Beware of quadratic behaviour if you allocate your array in chunks. Each time you reallocate, there's a decent chance the old memory will have to be copied to the new location. This will fragment your memory (the old location will be available for reuse, but by definition will be too small to reuse). Mark Ransom points out a reasonable alternative - not the world's simplest scheme overall (but it avoids the quadratic behaviour I referred to). Of course, you can (and would) abstract that away by a set of suitable functions.
Bulk fetching (also mentioned by Mark Ransom) is also useful. You would want to preallocate the array into which a bulk fetch fetches so that you don't have to do extra copying.

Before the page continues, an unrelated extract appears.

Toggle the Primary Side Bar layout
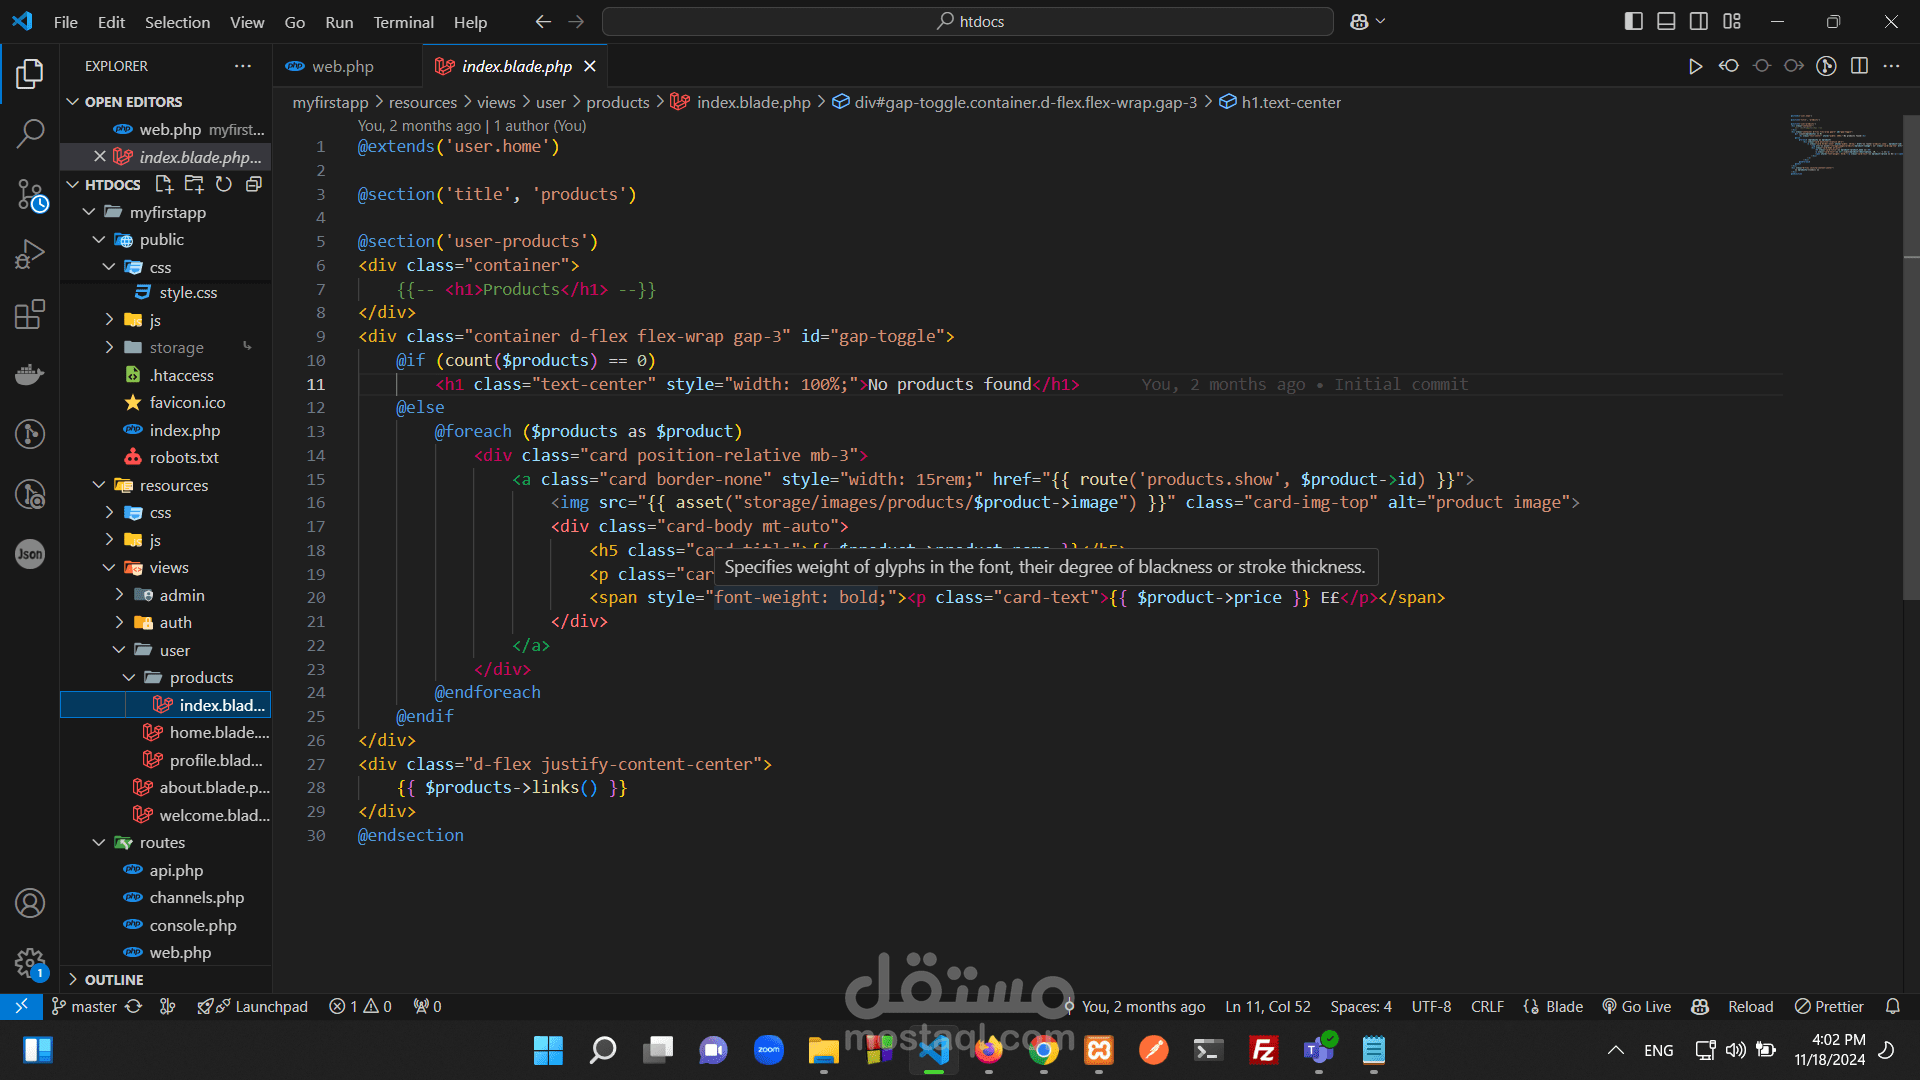1920x1080 pixels. click(1633, 21)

This is just linear behaviour though, so it is less serious.
Create a data structure to represent your array or list. Pretend you're in an OO language and create accessors and constructors for everything you need. Inside that data structure, keep an array, and, as others have said, when the array is filled to capacity, allocate a new array 2x as large and copy into it. Access the structure only through your defined routines for accessing it.
This is the way Java and other languages do this. Internally, this is even how Perl is implemented in C.
I was going to say your best option is to look for a library that already does this ... maybe you can borrow Perl's C implementation of this kind of data structure. I'm sure it's more well tested than anything you or I could roll up from scratch. :)
while(record = get_record()) {
records++;
records_array = (record_struct *) realloc(records_array, (sizeof record_struct)*records);
*records_array[records - 1] = record;
}
This is strictly an example — please don't use realloc() in production.
The linked list is a nice, simple option. I'd go with that. If you prefer the growing array, you can find an implementation as part of Dave Hanson's C Interfaces and Implementations, which as a bonus also provides linked lists.
This looks to me like a design decision that is likely to change as your application evolves, so you should definitely hide the representation behind a suitable API. If you don't already know how to do this, Hanson's code will give you a number of nice examples.